Mortgage lenders have tightened the purse strings when it comes to applying for your first mortgage. Even though the U.S. economy was still rebuilding after the recession ten years ago, the housing market has stayed competitive in many parts of the country. This has made homebuyers more competitive. But before you can even become a competitive part of the market, you have to be qualified for a mortgage.
In 2008-2009, anyone who wanted to purchase a home was qualified to apply for a mortgage. Lenders pushed bad loans on individuals with poor credit knowing that they wouldn’t be able to afford the payments eventually defaulting on their mortgages. This practice was unsustainable for the market, and ultimately, the market crashed. Banks and credit companies were bailed out while millions of homeowners lost their homes or got stuck with a mortgage that was worth more than their house.
Since the recession, banks have upped the criteria to determine whether they are going to make a loan. That doesn’t mean you won’t be able to apply for a mortgage for your first house, but first-time home buyers will have to prove to their bank or a mortgage lender that they are financially prepared and responsible enough to take on a mortgage.
Before even considering a mortgage application, you’ll need to know the following things about your finances:
- Monthly income
- Sum of the total monthly debt payments you make (auto loans, student loans, credit card minimum payments, etc.)
- Credit score and any past credit issues
- How much cash you will be putting down
- Cost of the house you can afford
Once you have your finances and expenses in order, you can schedule an appointment to meet with a mortgage lender and get pre-qualified for a mortgage. To be pre-qualified, a lender thinks that based on your credit score, income, and other financial factors, that you can be approved for a mortgage. Becoming pre-qualified is an informal and non-binding process. It just gives the individual an idea of what their potential mortgage could look like.

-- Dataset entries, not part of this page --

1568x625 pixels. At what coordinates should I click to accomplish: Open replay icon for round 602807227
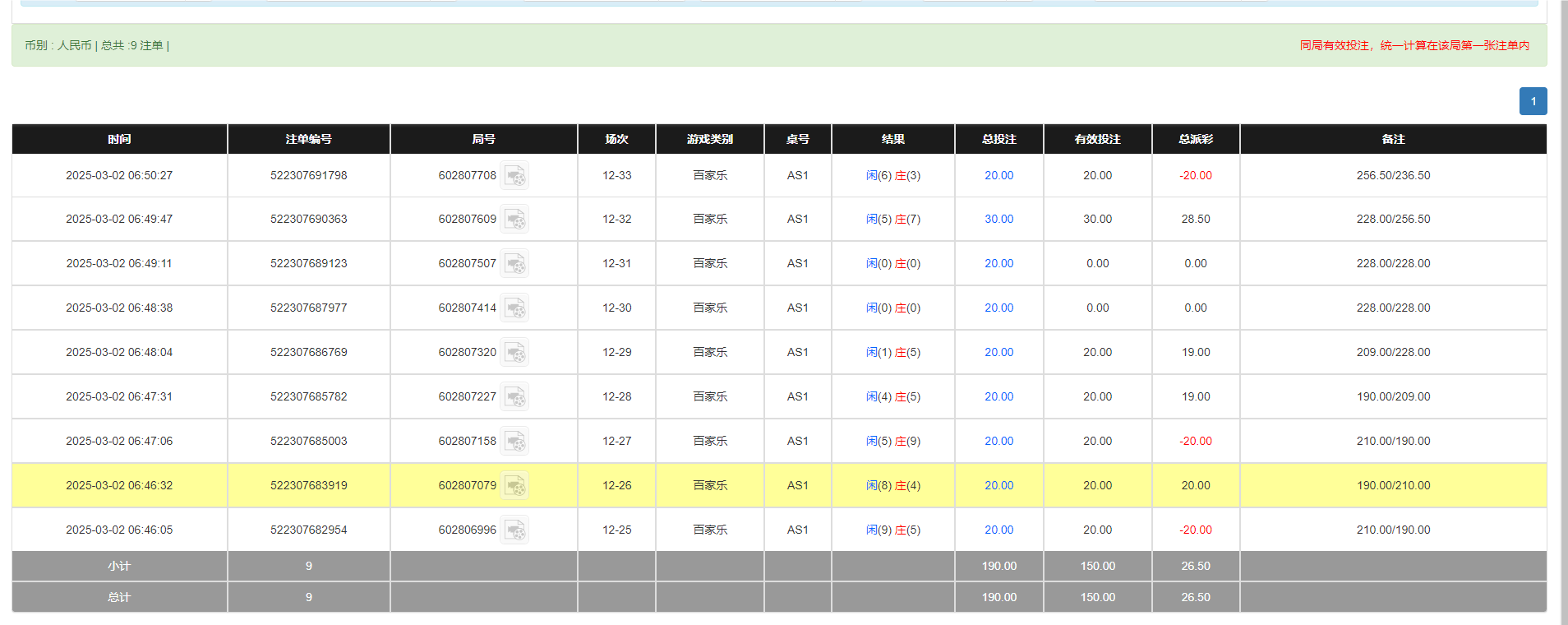click(514, 397)
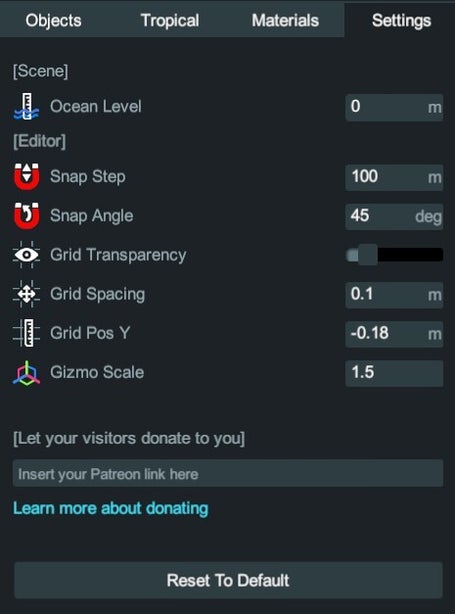Click the Snap Step magnet icon
The image size is (455, 614).
tap(26, 177)
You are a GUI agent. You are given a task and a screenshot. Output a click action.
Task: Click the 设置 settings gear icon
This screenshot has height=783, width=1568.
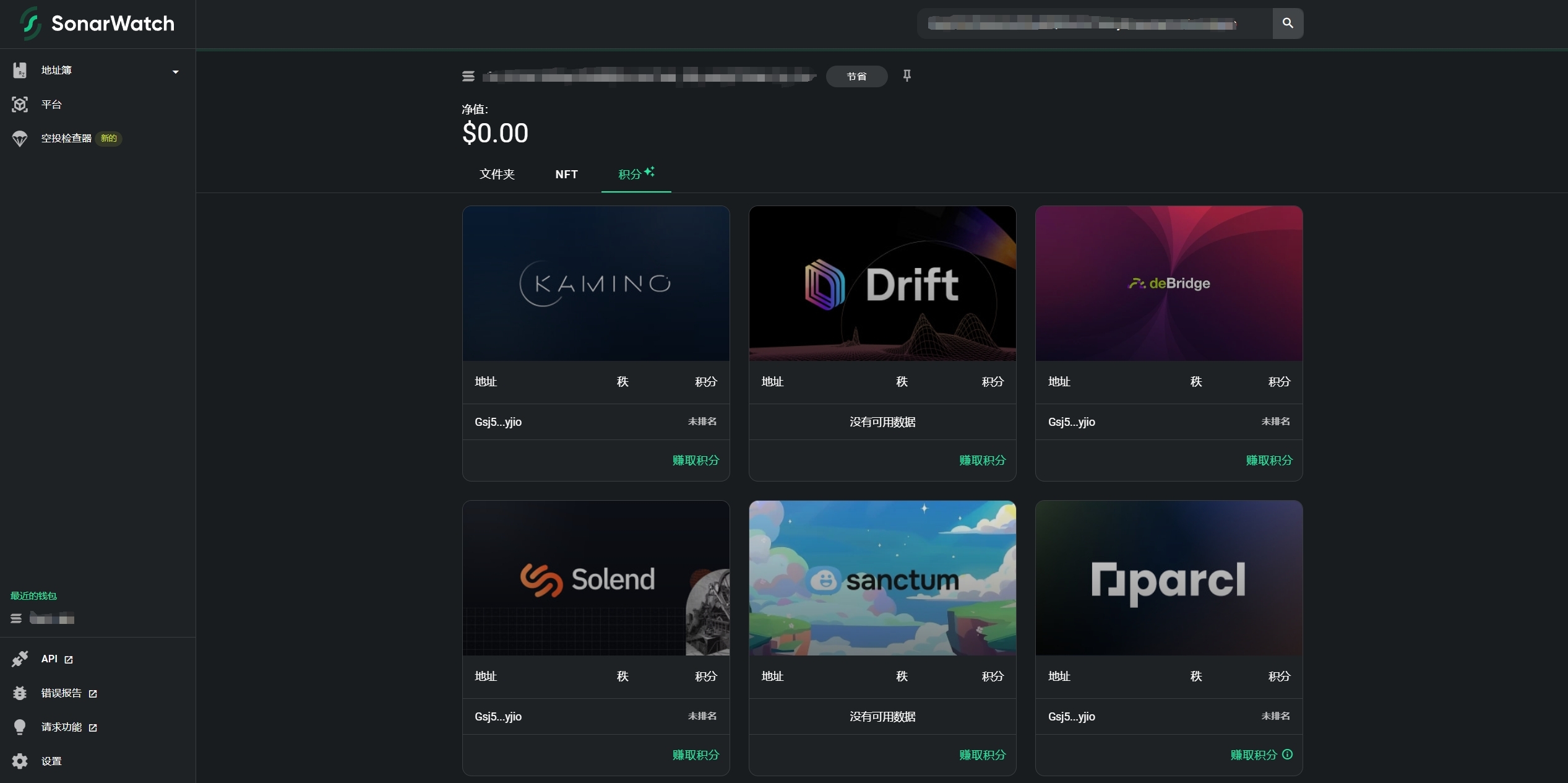point(20,761)
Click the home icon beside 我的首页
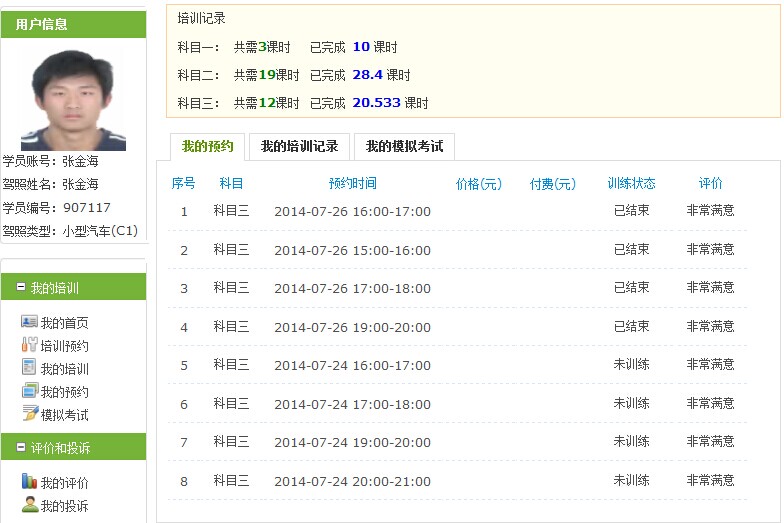 click(x=29, y=322)
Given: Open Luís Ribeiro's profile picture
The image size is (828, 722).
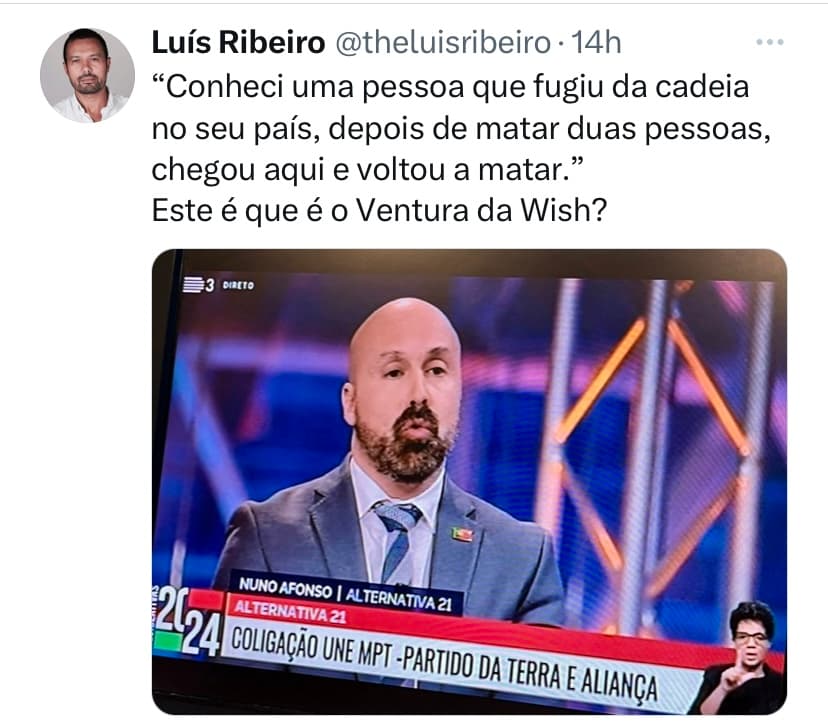Looking at the screenshot, I should [87, 76].
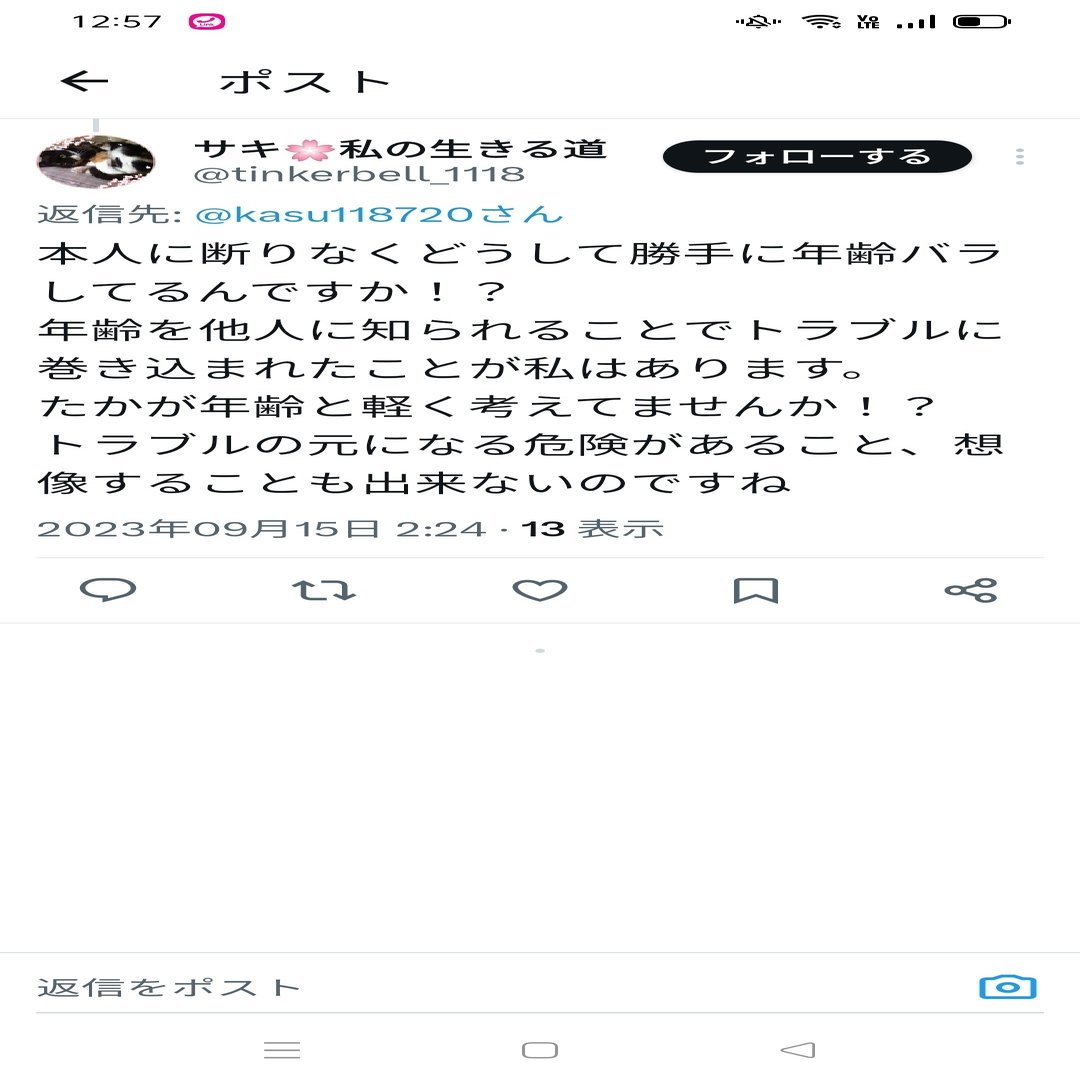Tap the repost arrows icon

[x=324, y=590]
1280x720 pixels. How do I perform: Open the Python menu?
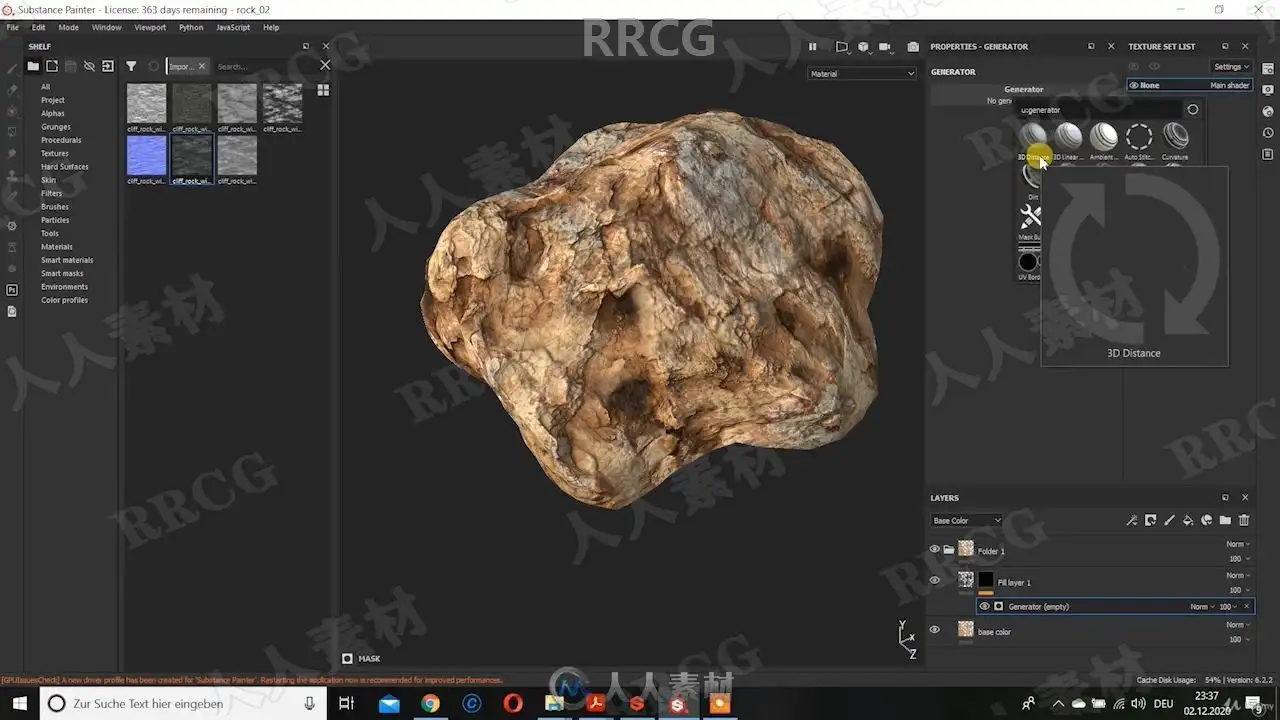click(191, 27)
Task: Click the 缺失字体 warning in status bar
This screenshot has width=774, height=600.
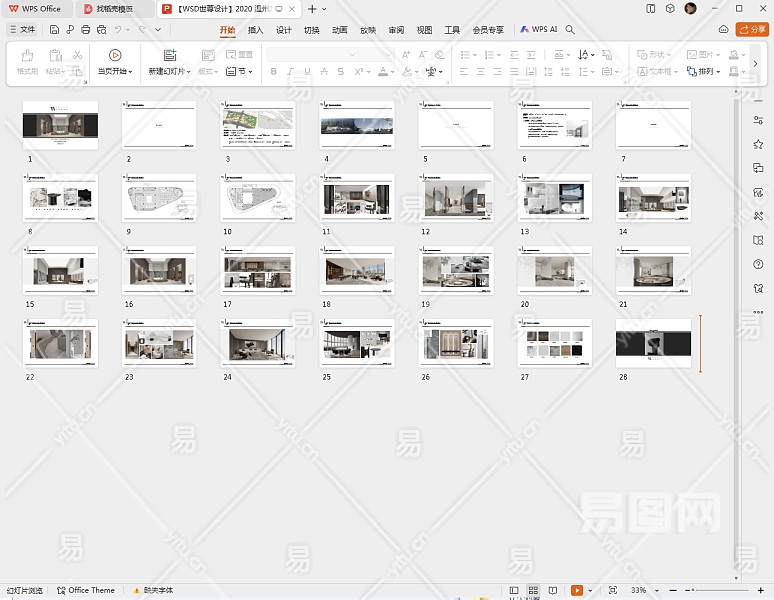Action: (153, 591)
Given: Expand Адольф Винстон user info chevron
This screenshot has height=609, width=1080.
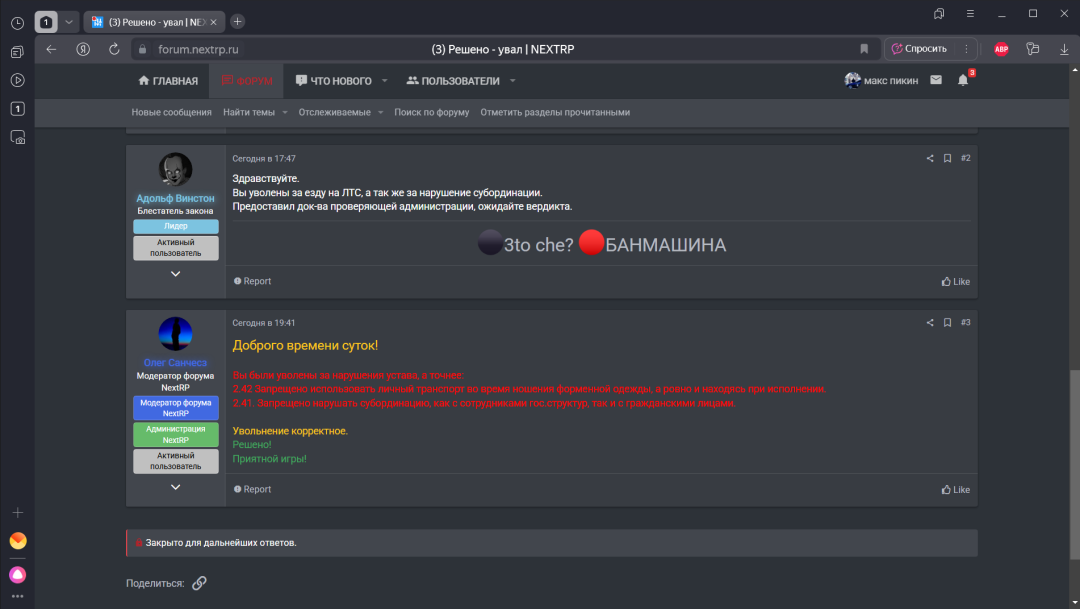Looking at the screenshot, I should 175,274.
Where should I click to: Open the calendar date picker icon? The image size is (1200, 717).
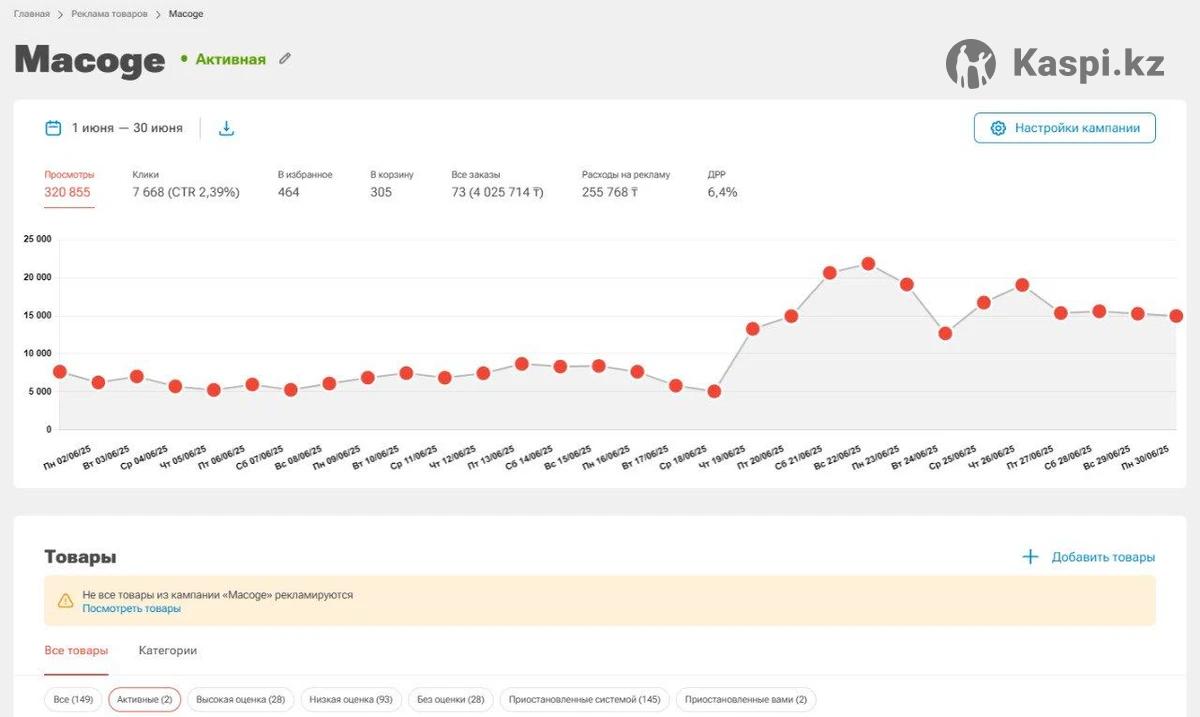tap(53, 128)
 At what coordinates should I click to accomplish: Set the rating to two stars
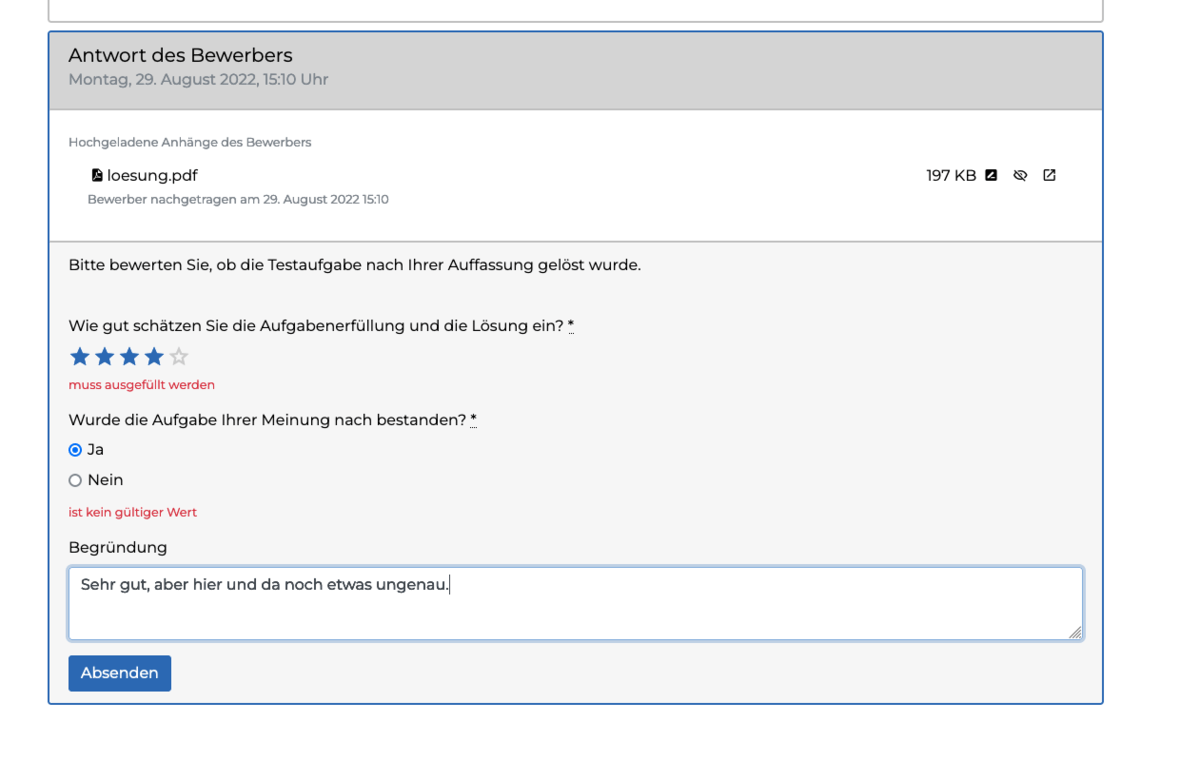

Once you are ready to purchase a house, you will want to become pre-approved and can do this through a local bank, credit union or mortgage broker. Some individuals choose to be pre-approved online through any online mortgage lender. It’s important to remember that the pre-approval process also isn’t binding but is a more formal step and indicator that you can be approved for a mortgage. Sellers often want to see pre-approval once you submit an offer on a property.
If you have good credit and a good, steady income, it will be relatively easy for you to be approved for a mortgage. When you are ready to purchase a house, shop around and look at different mortgage companies and the financing options they offer. Any difference in your mortgage rate can add up over time and potentially save you money.